Re: [kernel-hardening] Re: [PATCH 1/2] security, perf: allow further restriction of perf_event_open
From: Kees Cook
Date: Wed Aug 03 2016 - 15:20:44 EST
On Wed, Aug 3, 2016 at 10:25 AM, Eric W. Biederman
<ebiederm@xxxxxxxxxxxx> wrote:
>
> Sigh.
>
> Kees we have already had this conversation about user namespaces and
> apparently you missed the point.
Well, I didn't miss the point: that's why I CCed you. :) This is
nearly the same discussion (though in this case there is already a
sysctl, hence this thread).
> As I have said before the problem with a system wide off switch is what
> happens when you have a single application that needs to use the
> feature. Without care your system wide protection disappears.
> That is very brittle design.
Yeah, the use-cases tend to be "never", "always", "this process", and
"this user". The way Android would like to be handling the permission,
though, gets back to another thing we talked about briefly when
discussing userns: revocation. Android wants to turn the entire
permission on and off across the entire system, so things like
capabilities or privileged fds or something don't quite fit that
either.
> What I see as much more palatable is a design that allows for
> features to be turned off in sandboxes.
>
> So please if you are going to worry about disabling large swaths of
> the kernel to reduce the attack surface please come up with designs
> that are not brittle in allowing users to use a feature nor are they
> brittle in keeping the feature disabled where you want it disabled.
Yup, Linus asked for this too. I haven't come up with anything
particularly great yet. :P
> One of the strengths of linux is applications of features the authors of
> the software had not imagined. Your proposals seem to be trying to put
> the world a tiny little box where if someone had not imagined and
> preapproved a use of a feature it should not happen. Let's please
> avoid implementing totalitarianism to avoid malicious code exploiting
> bugs in the kernel. I am not interested in that future.

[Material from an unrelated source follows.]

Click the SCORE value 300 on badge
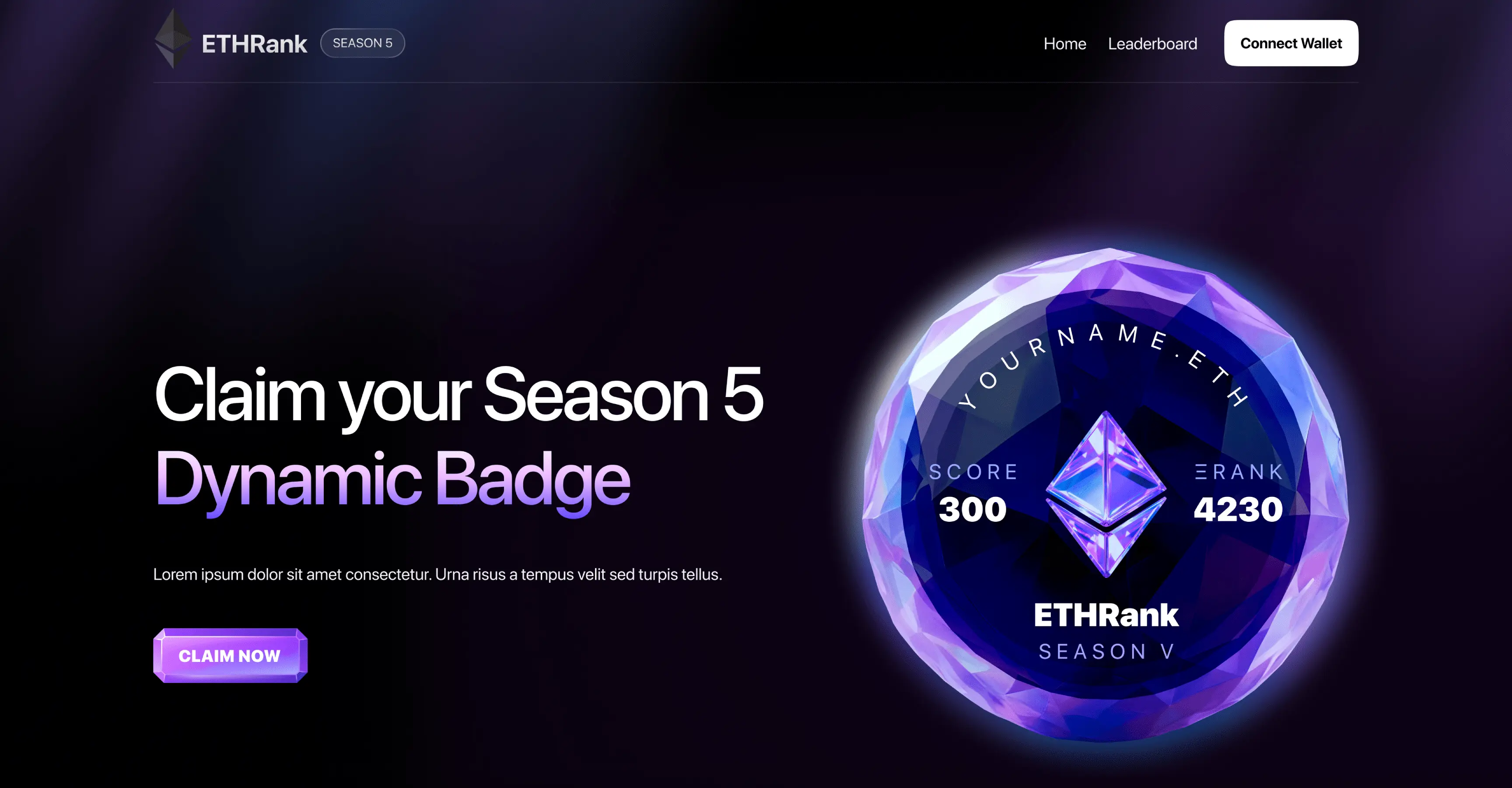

To be clear: I'm interested in giving system owners greater control
over what's exposed. That's not about limiting access everywhere. And
I'm interested in making sure that the upstream kernel actually
provides what end-users want. In the most extreme version of this is
when distros carry kernel patches to get it done (this was true with
userns and is true again here with perf). This IS a desired features,
and it exists in the world. I want to avoid the confusion that arises
from people running patched kernels: upstream developers don't realize
what state their features are in when they reach end users,
documentation doesn't match, etc etc.
However, I do accept that the existing mechanisms that have served
Linux over the years (sysctls, capabilities, etc) are woefully
insufficient in many of these cases.
> Especially when dealing with disabling code to reduce attack surface,
> when then are no known attacks what we are actually dealing with
> is a small percentage probability reduction that a malicious attacker
> will be able to exploit the attack.
But there are bugs. We just haven't found them. Based on the past
research by Jon Corbet (and again recently by me) we're sitting on at
least 1 new critical bug that we won't find for the next 5 years (and
we've got at least 1 more each that are on average 1, 2, 3, and 4
years old that we haven't found yet either).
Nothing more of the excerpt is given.